BÉCHEM HACHEM NA’ASSÉ VÉNATSLIAKH
04.09.2019 – 4 Eloul 5779 (260ème GOUTTE)

CHOFTIM

Le sens des séli’hot et du mois d’Eloul

 

         Nous sommes entrés au cœur du mois d’Eloul, comme nous le disions hier, mais sommes-nous vraiment conscients de l’enjeu de ce mois ?

A priori, la réponse est non, les générations précédentes, à l’approche du mois d’Eloul, tremblaient de tous leurs membres, en prenant conscience de la gravité du moment.

Pour notre part, nos vies semblent continuer, sans vraiment prendre la mesure de ce rendez-vous exceptionnel.

En rapportant cette allégorie du Maguid de Douvno, que j’ai eu le mérite d’écouter il y a quelques jours, j’espère que nous parviendrons à jauger notre niveau et à réagir en conséquence.

Voici l’histoire d’un locataire, qui arriva à la reconduction de son bail immobilier. Comme le veut l’usage, le propriétaire devait venir, d’un jour à l’autre, pour dresser l’état des lieux, et fixer les nouvelles conditions du contrat, en fonction du bien et de la situation financière du locataire.

C’était une maison de toute beauté, et le prix du marché avait considérablement augmenté. De plus, l’état du bien confié s’était énormément dégradé : les peintures vieillies, les murs ébréchés, des poignées de portes manquaient…

Parallèlement, la maison idéalement placée, était de plus en plus convoitée.

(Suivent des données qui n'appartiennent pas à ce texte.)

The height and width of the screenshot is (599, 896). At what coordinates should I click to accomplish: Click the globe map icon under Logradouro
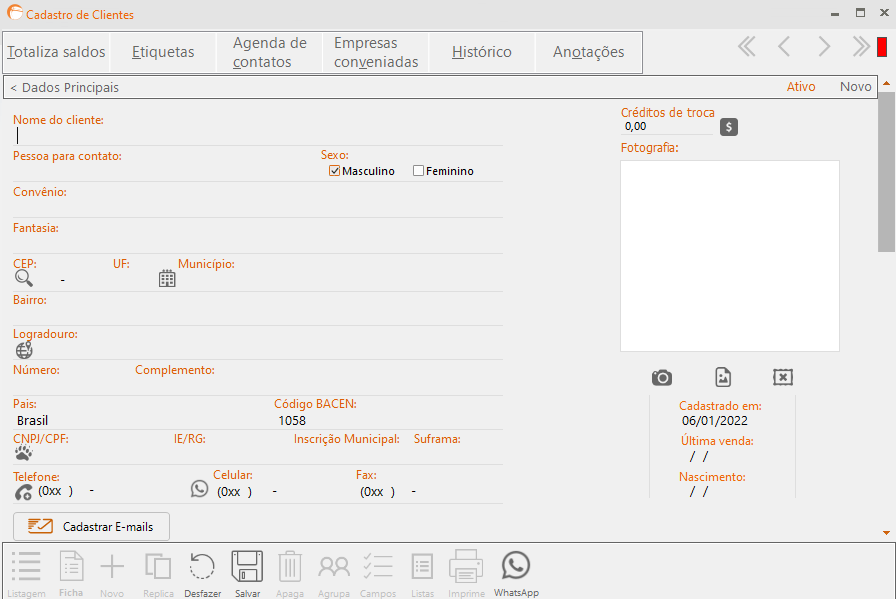coord(24,350)
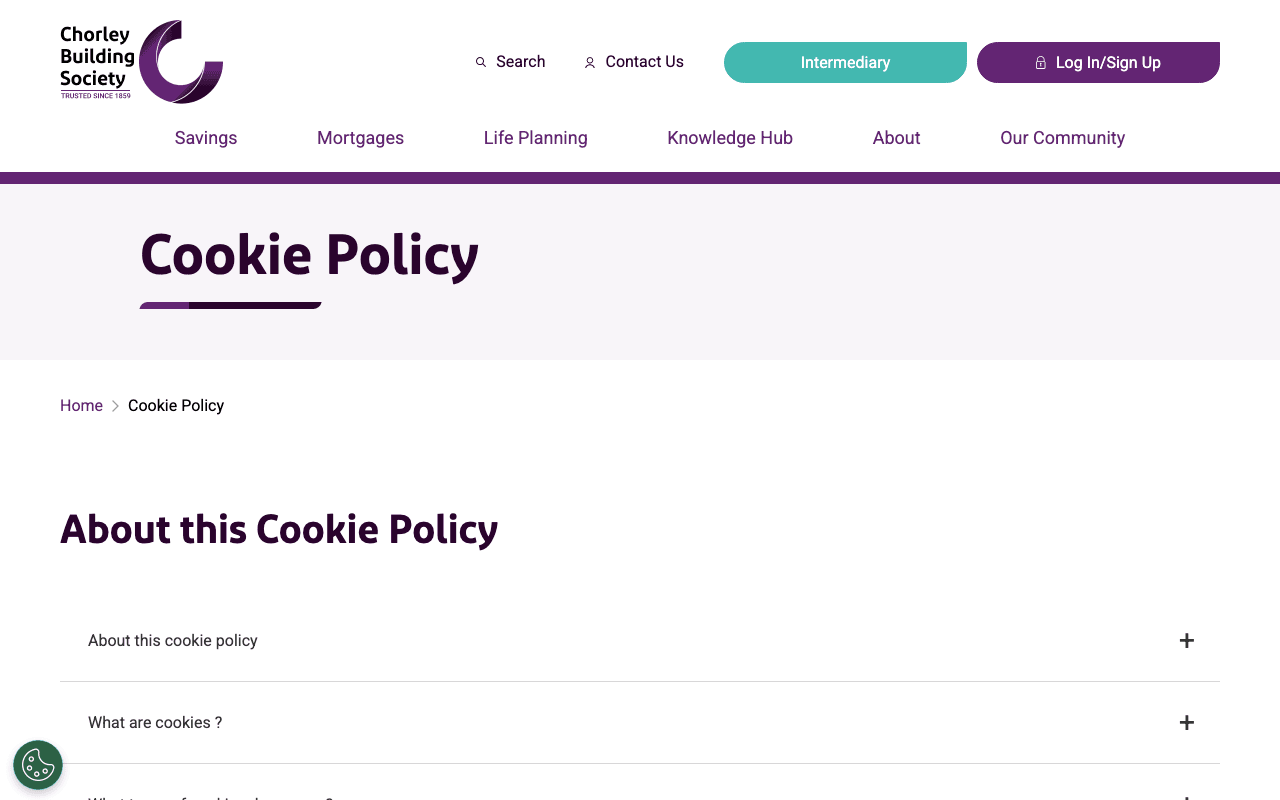Click the purple underline bar beneath Cookie Policy

pos(230,304)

Nombreuses étaient les offres lancées au propriétaire, qui n’imaginait pas encore l’état de son appartement.

Ce qui était encore plus préoccupant : des acquéreurs étaient prêts à doubler le loyer et révélèrent au propriétaire, que la situation financière du preneur actuel, ne lui permettait plus de faire face à ses échéances.

Imaginons-nous à la place de ce locataire.

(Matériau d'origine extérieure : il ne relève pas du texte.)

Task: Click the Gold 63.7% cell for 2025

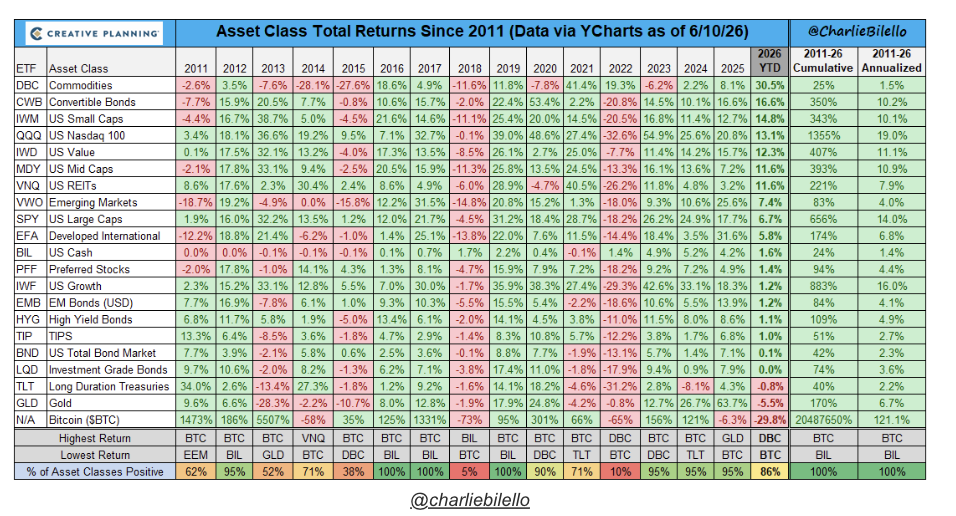Action: point(732,403)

Qu’aurions-nous pu faire pour tenter de sauver la situation ?

Un Sage nous aurait conseillé de ne pas attendre la dernière minute, afin que le propriétaire ne s’aperçoive pas de tout cela.

Il fallait s’en préoccuper un mois à l’avance, aller trouver le propriétaire et le supplier de nous donner encore une chance, une année supplémentaire pour tout arranger et faire face aux échéances.

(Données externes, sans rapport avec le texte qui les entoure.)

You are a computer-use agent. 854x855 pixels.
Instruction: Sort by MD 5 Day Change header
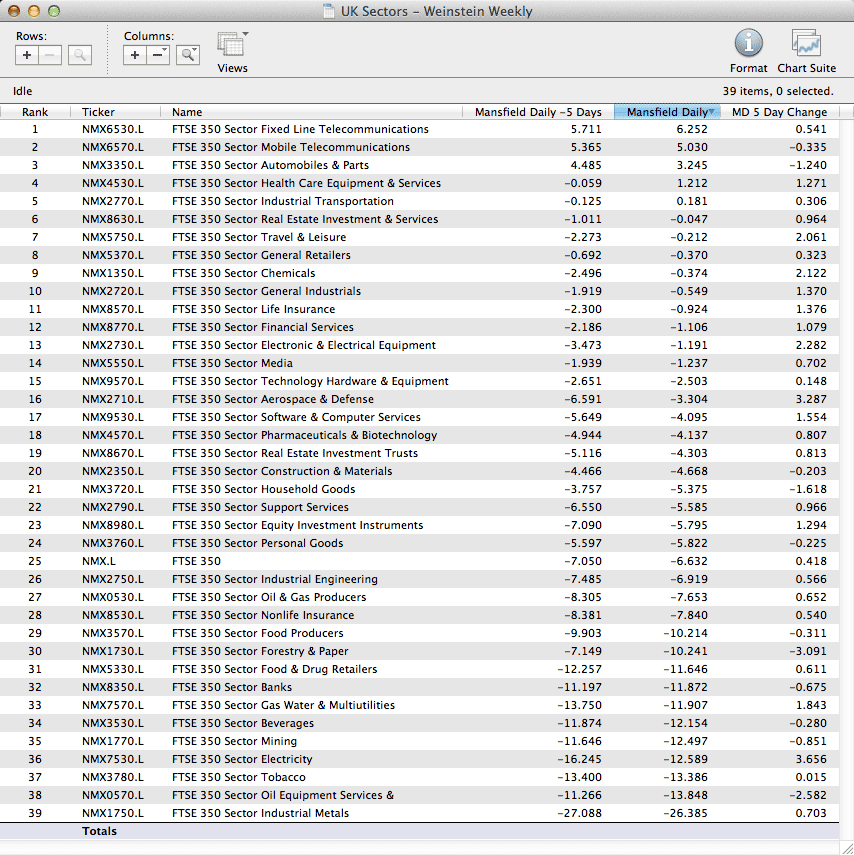[x=779, y=112]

Une seule et unique solution demeurait : des supplications du fond du cœur et une sincérité sans faille des engagements, pour regagner la confiance du propriétaire.

Et c’est ce qui arriva, contre toute attente, le locataire vit son contrat prolongé et eut le privilège de remettre en état le bien confié.

L’explication de cette allégorie est simple, vous l’avez deviné, cet homme n’est rien d’autre que chacun d’entre nous.

Cet immeuble dans un état préoccupant c’est ce corps et cette néchama extraordinaires, que le Créateur nous a temporairement loués, en nous accordant sa confiance.

Un mois avant de voir s’il reconduira le bail, avant qu’il ne soit trop tard et que nous perdions nos dernières chances et que les accusateurs lui révèlent que nos mitsvot sont trop maigres pour reconduire l’échéance, nous devons aller supplier le Maître de l’Univers lors des séli’hot, en lui promettant du fond du cœur d’être meilleurs.

Nous devons également lui montrer que nous sommes prêts à engager des réparations concrètes durant ce mois, pour que le bien soit en meilleur état, au jour du Jugement, à Roch Hachana.

Chacun d’entre nous doit sonder l’état de sa néchama et engager une politique de reconstruction, pour mériter la vie et la Miséricorde d’Hachem. C’est là tout le sens de ce mois d’Eloul ! Prenons conscience de cette chance inespérée et vivons cette rencontre intensément.